導入話「獅狼族」
艶やかな毛並み─
鋭い目に鋭い牙─
青灰色の体毛は絹のような手触りだが、触れることは憚られた。
三角の耳は僅かな音も逃さず、長く伸びた口吻の先にある鼻は獲物の匂いを嗅ぎ分ける。
口元で光る牙はあらゆるものを噛み砕き、自由に伸縮可能な爪はあらゆるものを引き裂く。
頭部は狼だが、二足歩行。
全身は体毛に覆われ、太く逞しい両腕から指先まで包まれている。
獅子の膂力と狼の素早さを持ち、最強の種族を自負する「獅狼族」は、その傲慢さと蛮勇により、絶対数を減らしていた。
群れで動く彼らの戦いは極端で、全員が生き残って勝つか、全員が死んで負けるかのどちらかである。

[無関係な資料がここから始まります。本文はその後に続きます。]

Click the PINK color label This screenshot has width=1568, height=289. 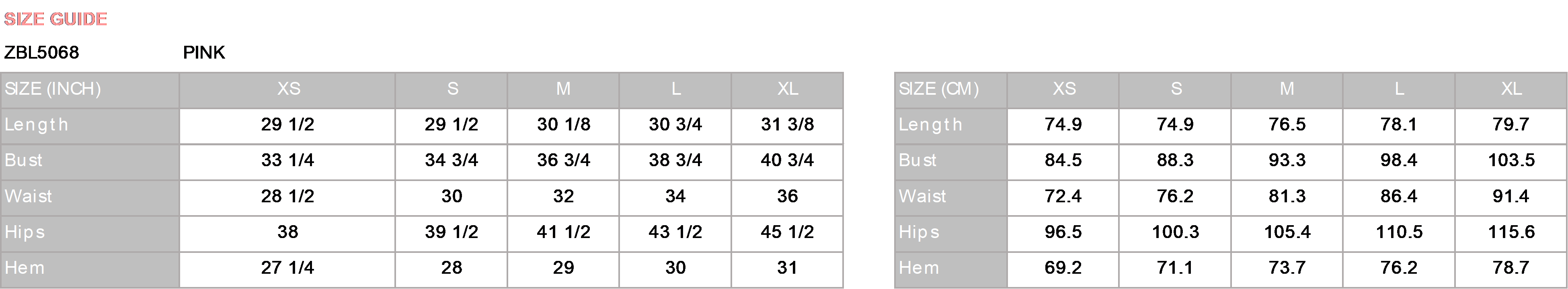click(204, 52)
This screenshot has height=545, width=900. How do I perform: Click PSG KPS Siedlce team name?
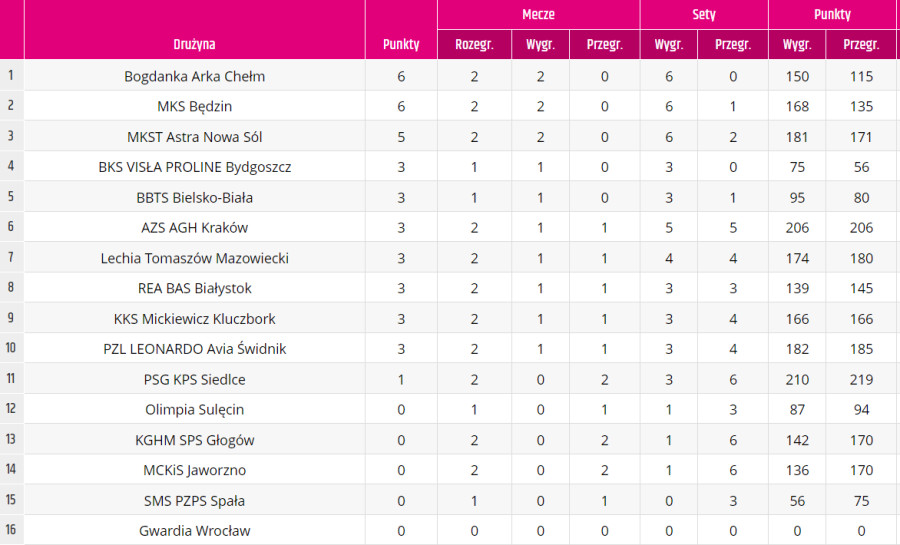pos(195,379)
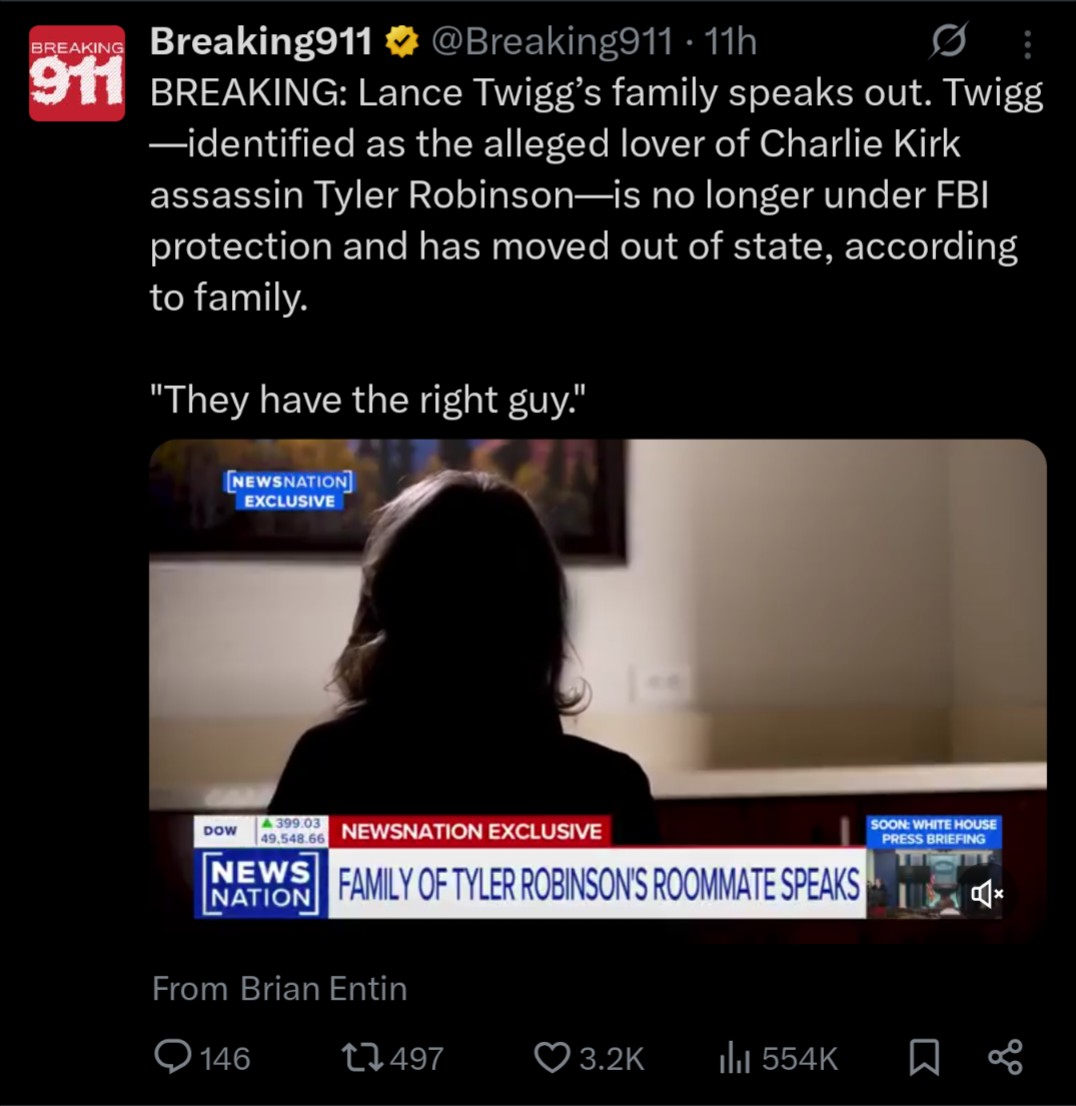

誰かが犠牲になっての辛勝というのはごく稀で、故に負ければ数が激減するのだ。
にもかかわらず、彼らは強さを驕り強者に挑む。
この世界では気の遠くなるほどに長い間、人間と魔物が争いを繰り広げていた。
獅狼族は魔物に分類される為、人間とはよく衝突する。
勇者や英雄と呼ばれる強者との戦いを、獅狼族は好んだ。
負けても種族の中で英雄視されるその戦いは、だが確実に種の存続を蝕んでいった。
これを危惧した獅狼族の穏健派は、無謀な戦いを止めようとしたが、臆病者扱いを受けてしまい、数の減少を止めることは叶わなかった。

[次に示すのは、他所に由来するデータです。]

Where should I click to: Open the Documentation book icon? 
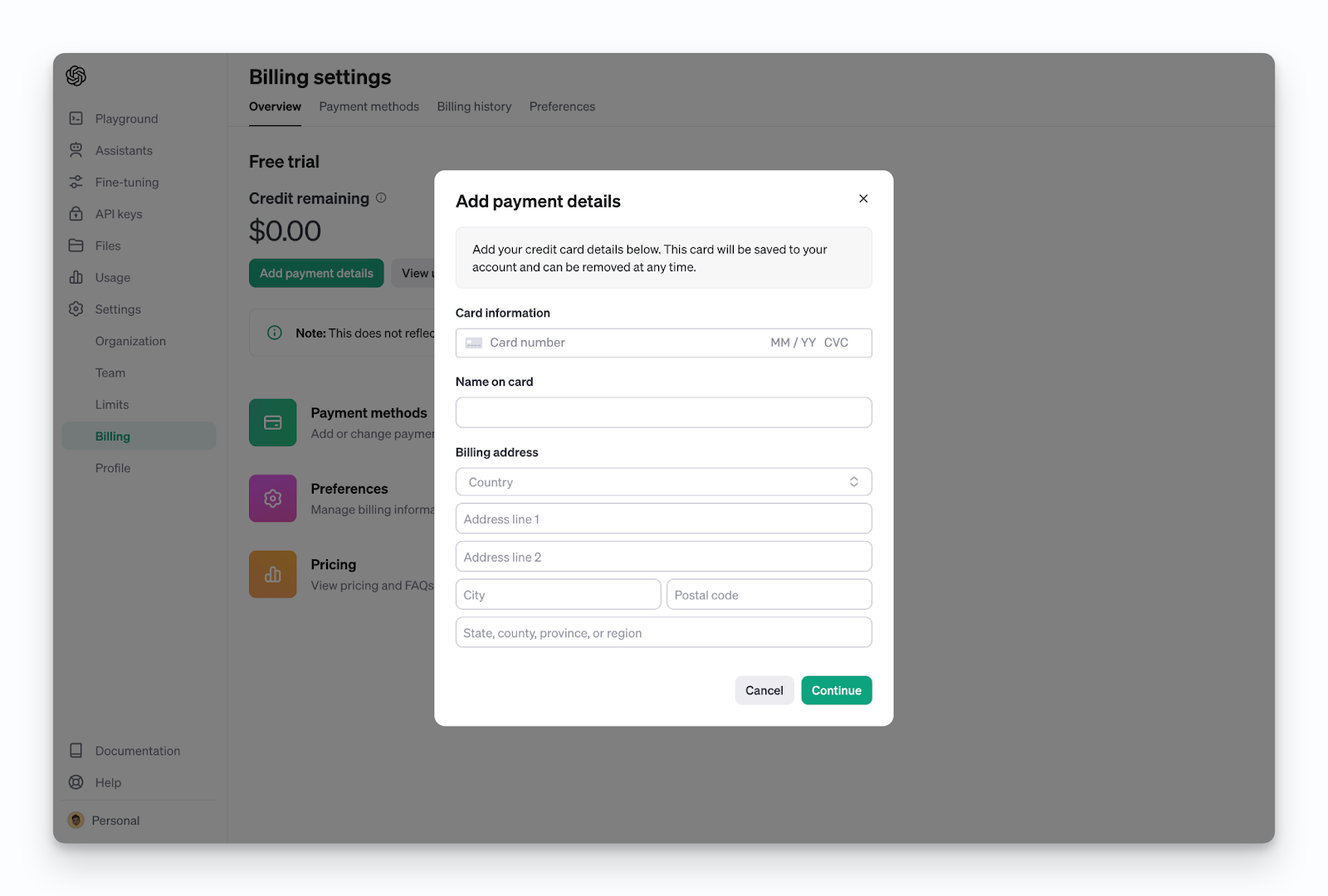coord(76,751)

結果的に、好戦的な少数の部族と大多数の穏健派の部族が生き残ったが、ここに来て好戦派の部族も慌て始めた。
だが、脳筋の彼らが取った行動は、またしても愚かなものだった。
他部族の雌の拐かしと子作りの強要である。
一時期だけ、好戦派は戦いよりも子作りを優先し、多くの雌を拐い、子を産ませた。
そうして生まれた子を育て、育った子に新たな部族を任せ、好戦派の部族を増やし始めたのだ。
穏健派の部族は雌を拐われ、徐々に数を減らしていった。
困った穏健派は、一妻多夫の形式を取り、何とか生き残っている状態が続いていた。
そんな中、穏健派のある部族長の家で子が生まれる。
雪のように真っ白な毛に覆われた、可愛らしい女の子だった。
これは、獅狼族の存亡危機の時代に生まれ、数奇な運命を背負うこととなったその女の子の話である。